As it bubbles and darkens, you’ll be tempted to stir, but I’m serious—don’t. Otherwise, the sugar may crystallize. If you feel the need to mix them, just swirl the pan a couple times. You can multitask with this, but keep an eye on the pan and never stray too far— caramel tends to change slowly, slowly, and then very quickly the second it’s neglected.

When the sugar is amber and bubbling like molten lava, immediately remove it from heat. Slowly and carefully—it’ll bubble and hiss at first—whisk in the pomegranate molasses mixture. Don’t worry if it seizes up at first; just keep whisking and it’ll pull itself together.

Let the caramel cool completely before using it.
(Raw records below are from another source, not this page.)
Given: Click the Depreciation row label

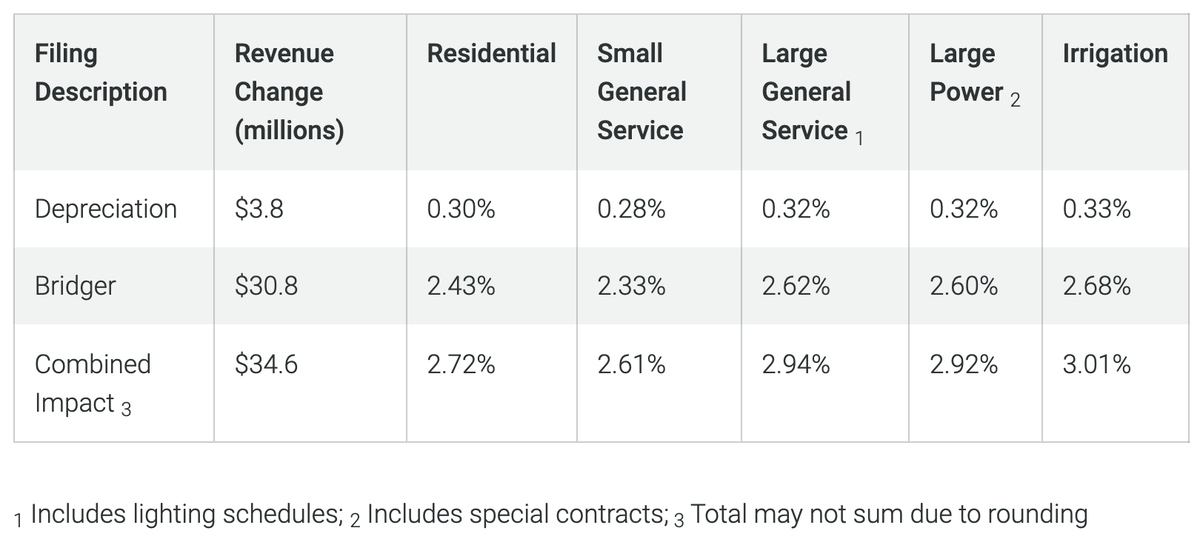Looking at the screenshot, I should point(105,209).
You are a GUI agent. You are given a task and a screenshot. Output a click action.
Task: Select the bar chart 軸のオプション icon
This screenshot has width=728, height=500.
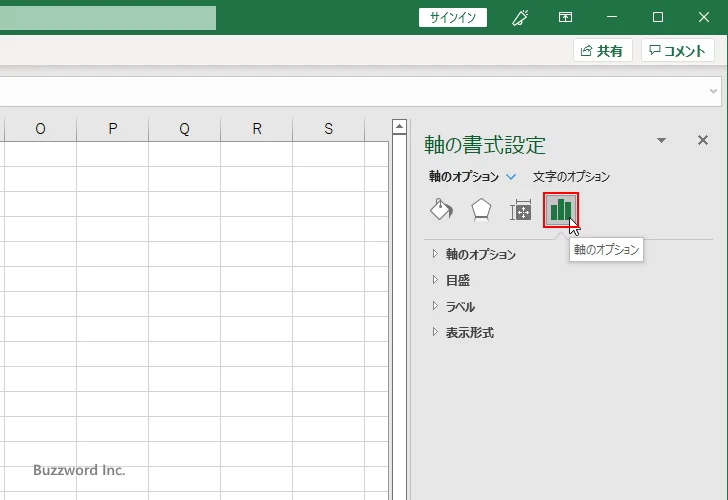click(x=561, y=209)
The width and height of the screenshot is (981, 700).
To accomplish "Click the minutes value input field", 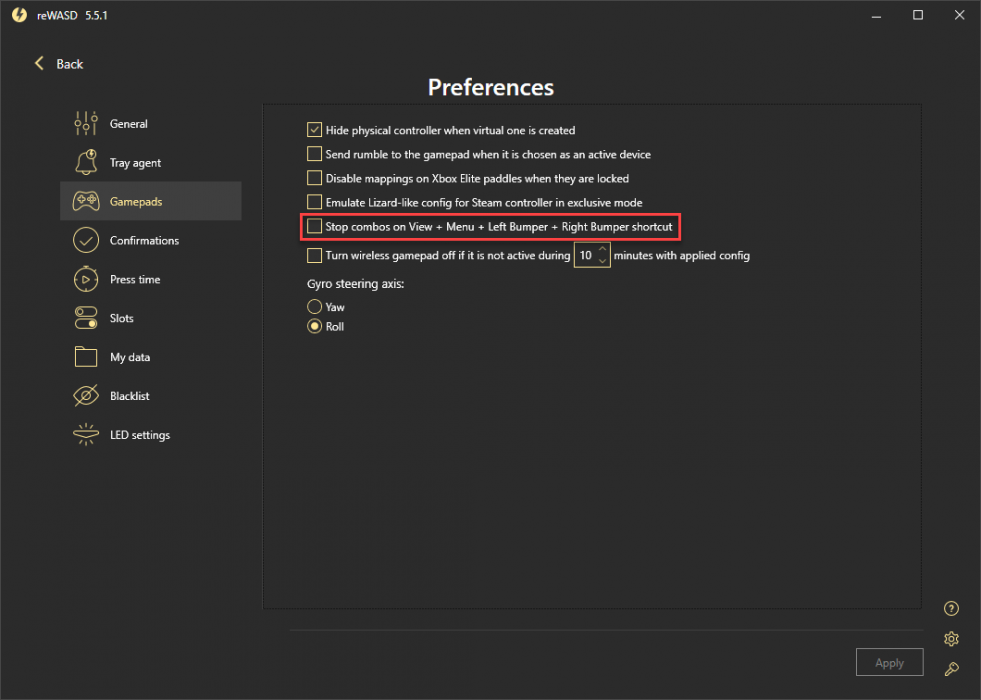I will tap(586, 255).
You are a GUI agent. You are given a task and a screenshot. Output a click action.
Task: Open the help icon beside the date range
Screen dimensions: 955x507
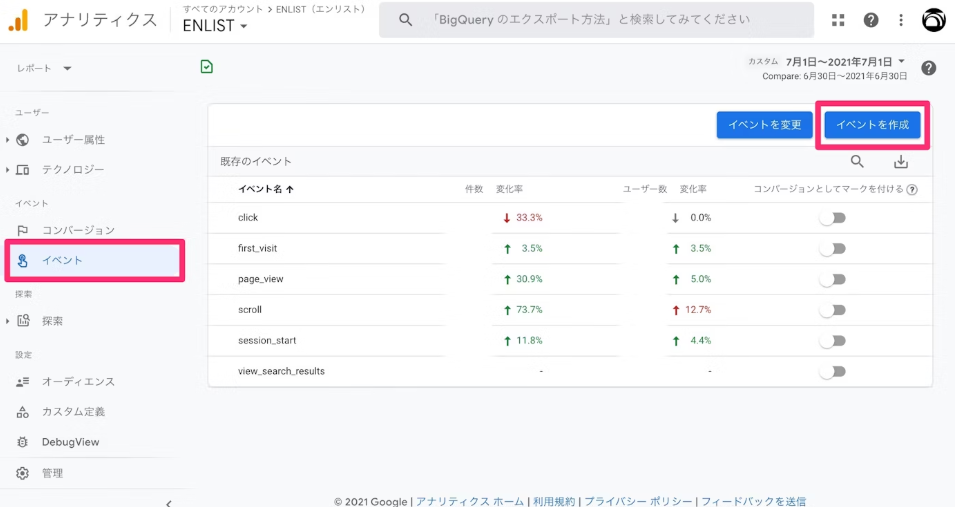[928, 68]
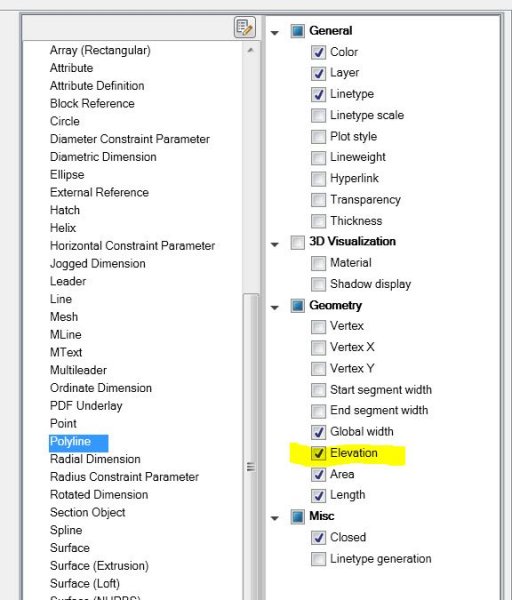
Task: Disable the Global width checkbox
Action: click(x=318, y=432)
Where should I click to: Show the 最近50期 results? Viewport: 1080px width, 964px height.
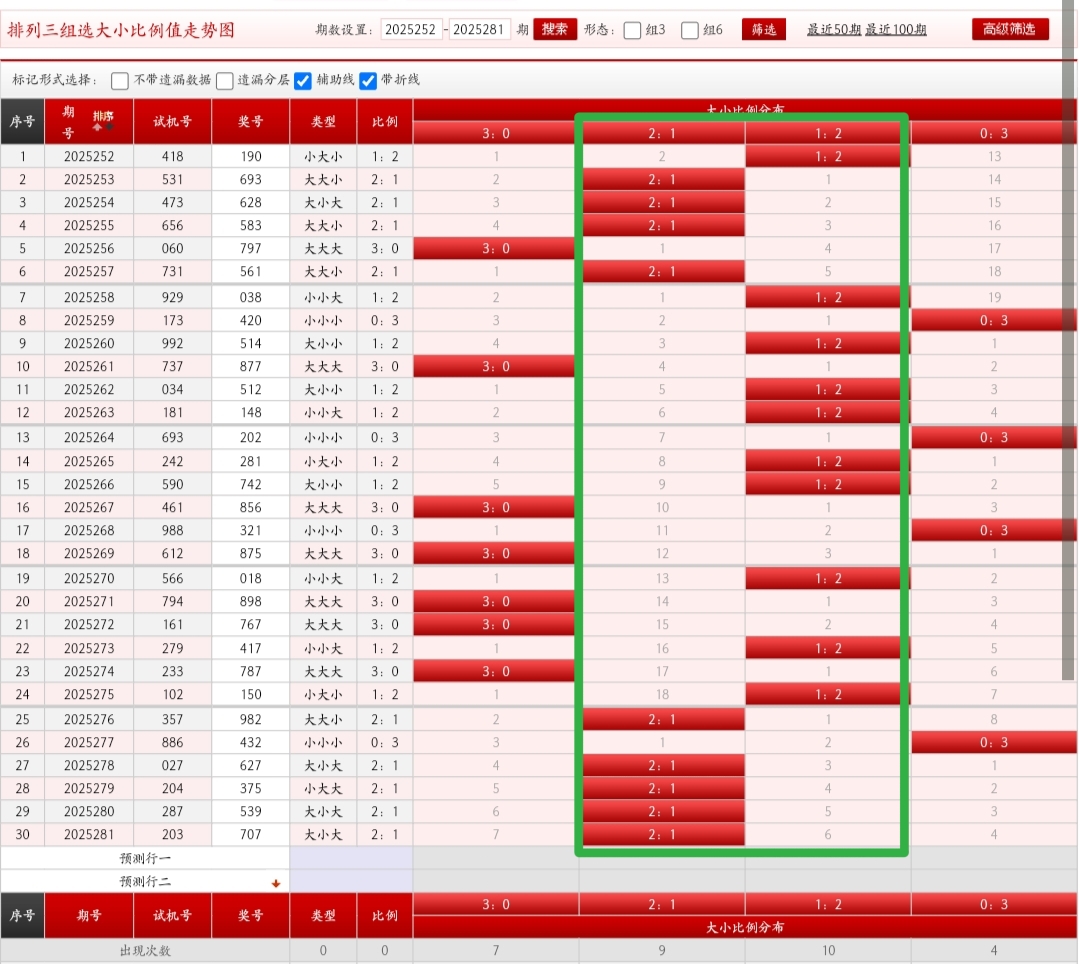(834, 30)
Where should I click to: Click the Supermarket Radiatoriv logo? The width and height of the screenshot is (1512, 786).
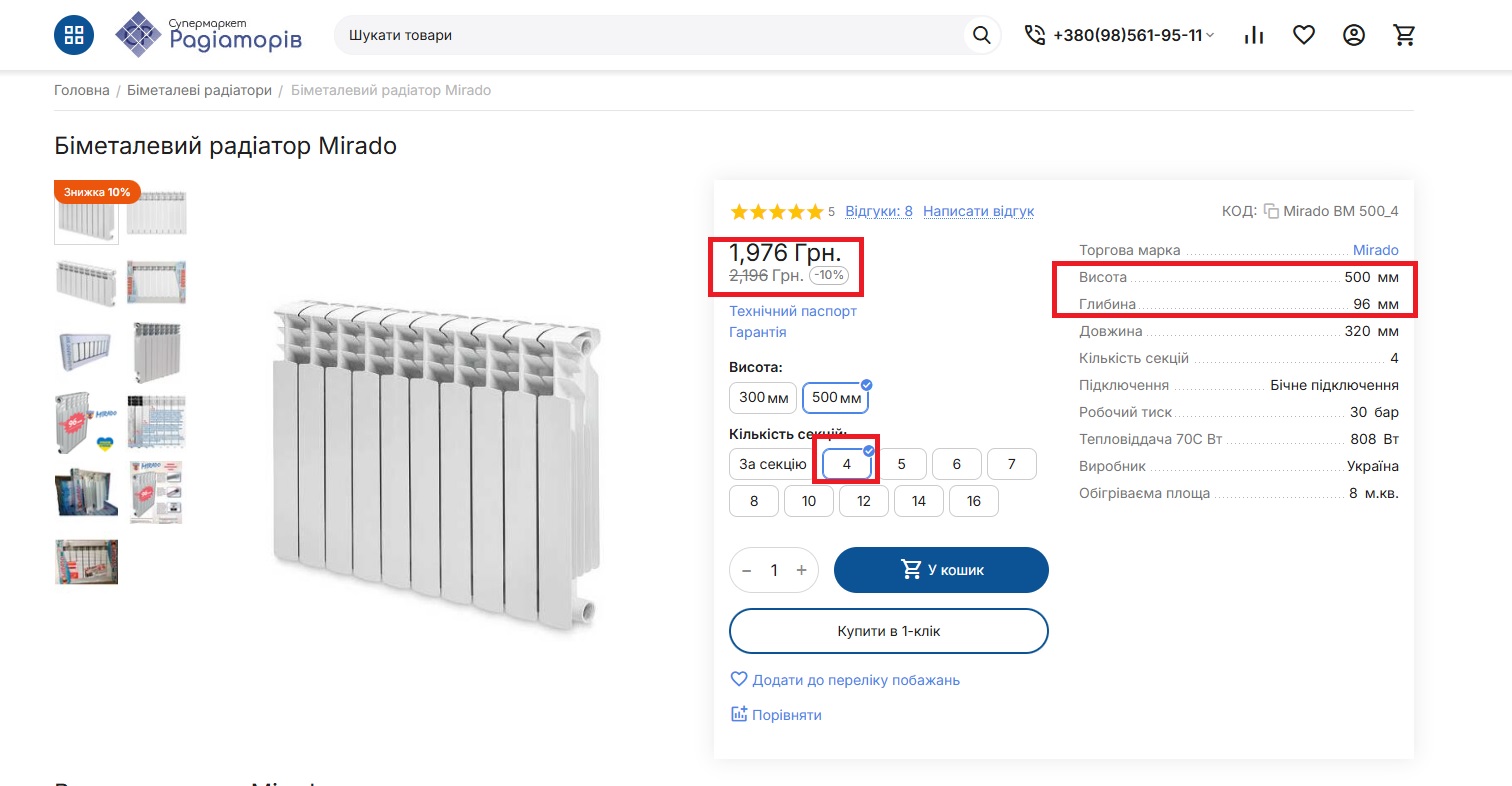pos(209,34)
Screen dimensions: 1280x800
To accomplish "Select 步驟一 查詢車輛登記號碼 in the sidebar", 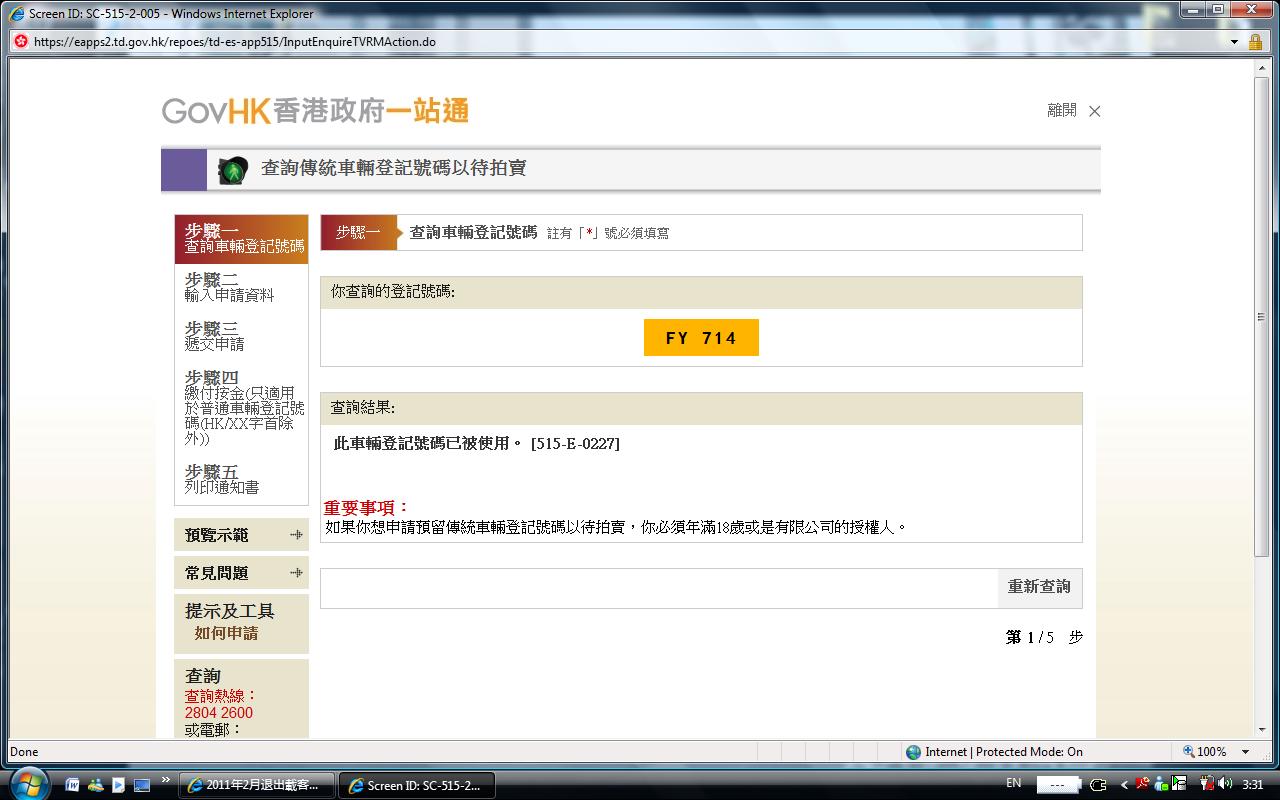I will click(241, 239).
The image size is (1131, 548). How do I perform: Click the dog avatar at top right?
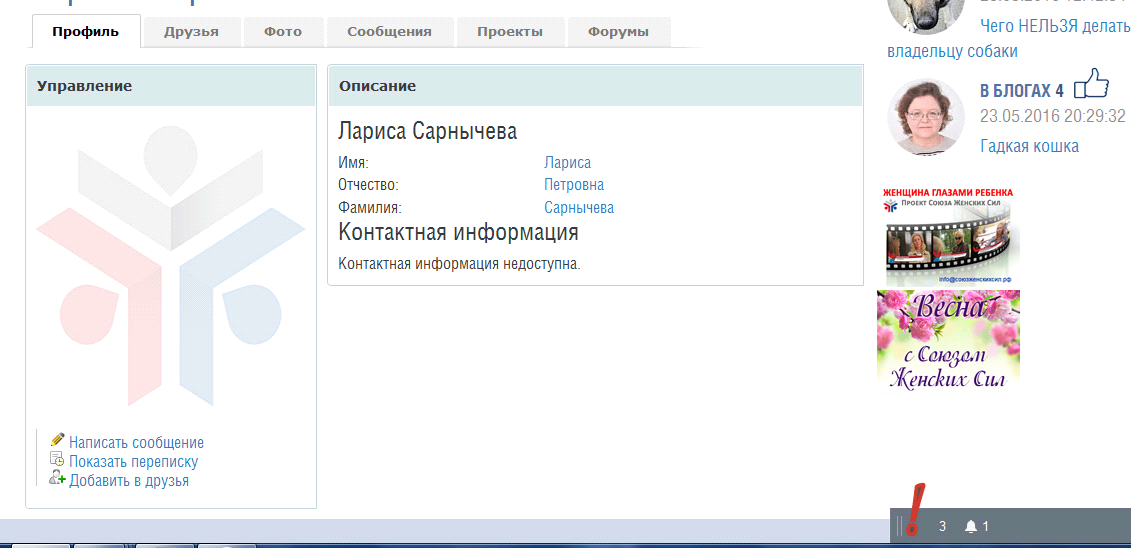(x=924, y=15)
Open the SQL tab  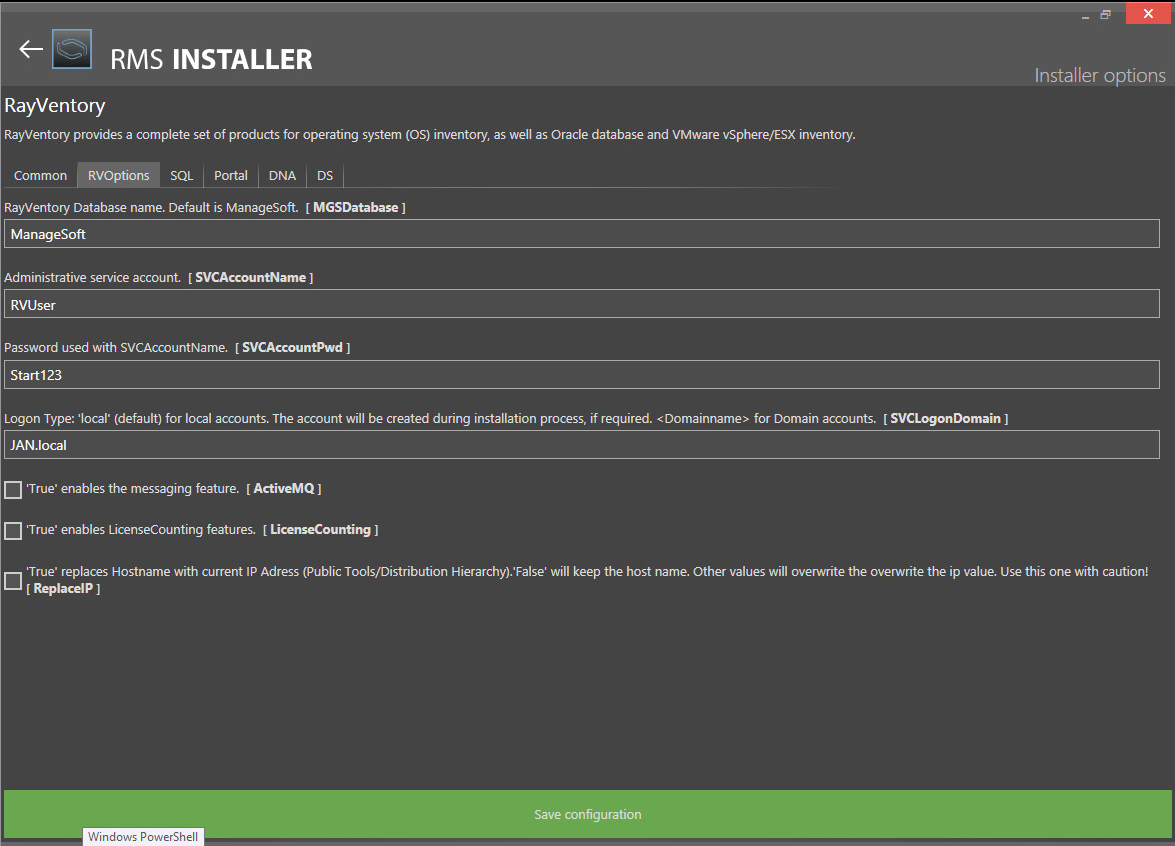(181, 176)
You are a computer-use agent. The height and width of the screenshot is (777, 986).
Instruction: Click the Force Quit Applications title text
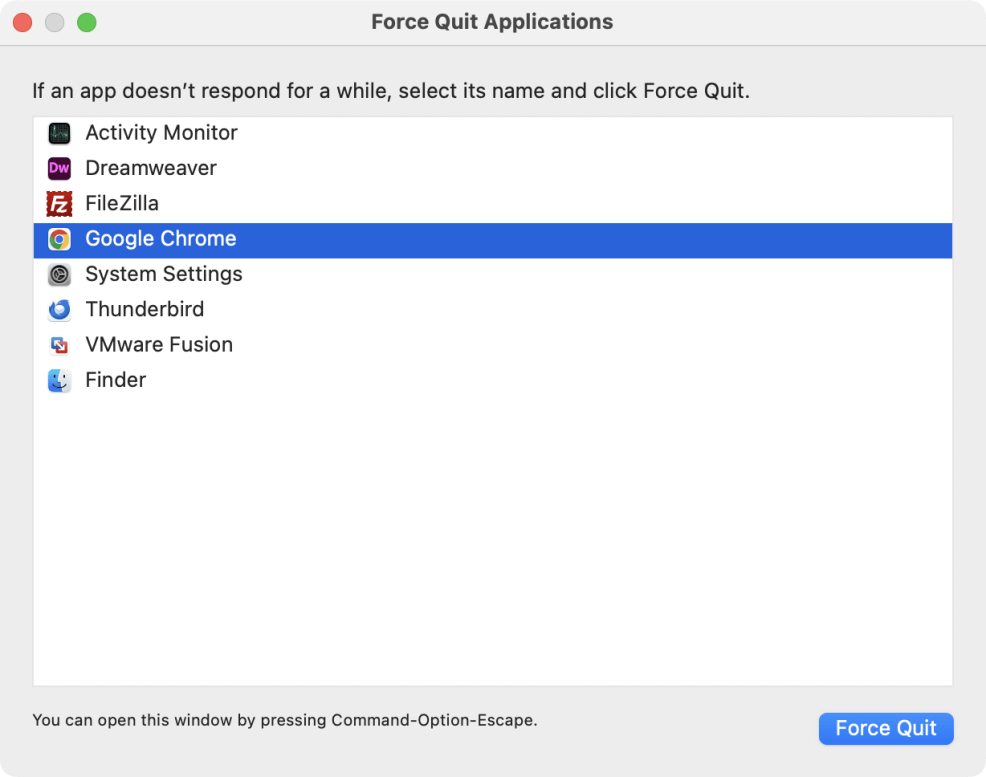[492, 21]
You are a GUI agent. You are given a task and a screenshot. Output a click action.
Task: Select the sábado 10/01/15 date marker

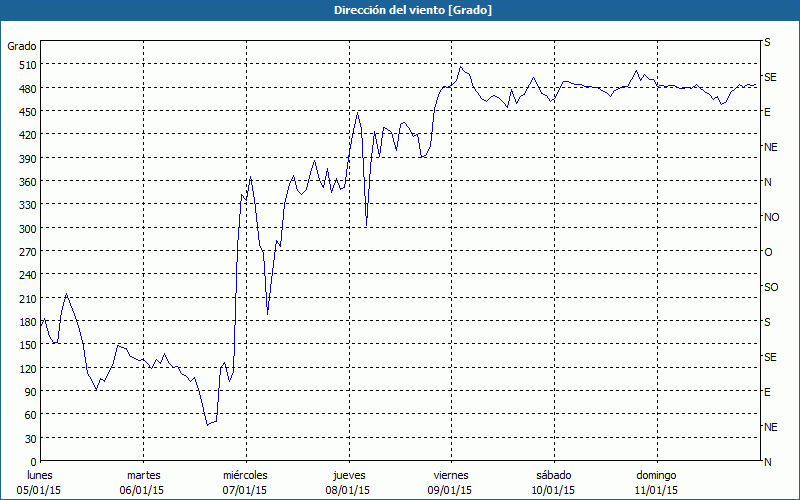pyautogui.click(x=552, y=482)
Leftovers can be stored at room temperature for about a week,
or for much longer in the fridge, then brought back to room temperature or briefly heated on the stove or in the microwave until it’s easily pourable.

ORANGE BLOSSOM CANDIED NUTS

YIELD: 3⁄4 CUP
1⁄4 cup walnut pieces, toasted
1⁄4 cup sliced almonds, toasted
1⁄4 cup whole pistachios, toasted
1 1⁄2 tablespoons unsalted butter, melted
1⁄4 teaspoon orange blossom water
3 tablespoons turbinado or Demerara sugar
1⁄4 teaspoon baharat (page 387) or pumpkin pie spice
1⁄4 teaspoon Morton kosher salt

These give the cheesecake the crunch and texture that you’re used to getting from a crust, allowing it to sing as a choir instead of a solo performer. (Make sure to use a very coarse sugar like turbinado, because regular brown sugar melts too easily to be a good substitute.) But don’t limit them to that: they’re great on yogurt with berries, or on their own as a snack, and they make perfect little gifts around the holidays.

Heat the oven to 350 ̊F, and line a rimmed baking sheet with parchment.
Coat the nuts with the butter and orange blossom water, then toss in the sugar, baharat, and salt.

Spread the nuts in an even layer on the parchment, with a little space between them all so they don’t stick together, and bake for 10 to 15 minutes, rotating the pan every 5 minutes; you’re looking for the sugar to be caramelized and crisped all over the nuts. Cool completely before using, and try not to eat them all in one breath.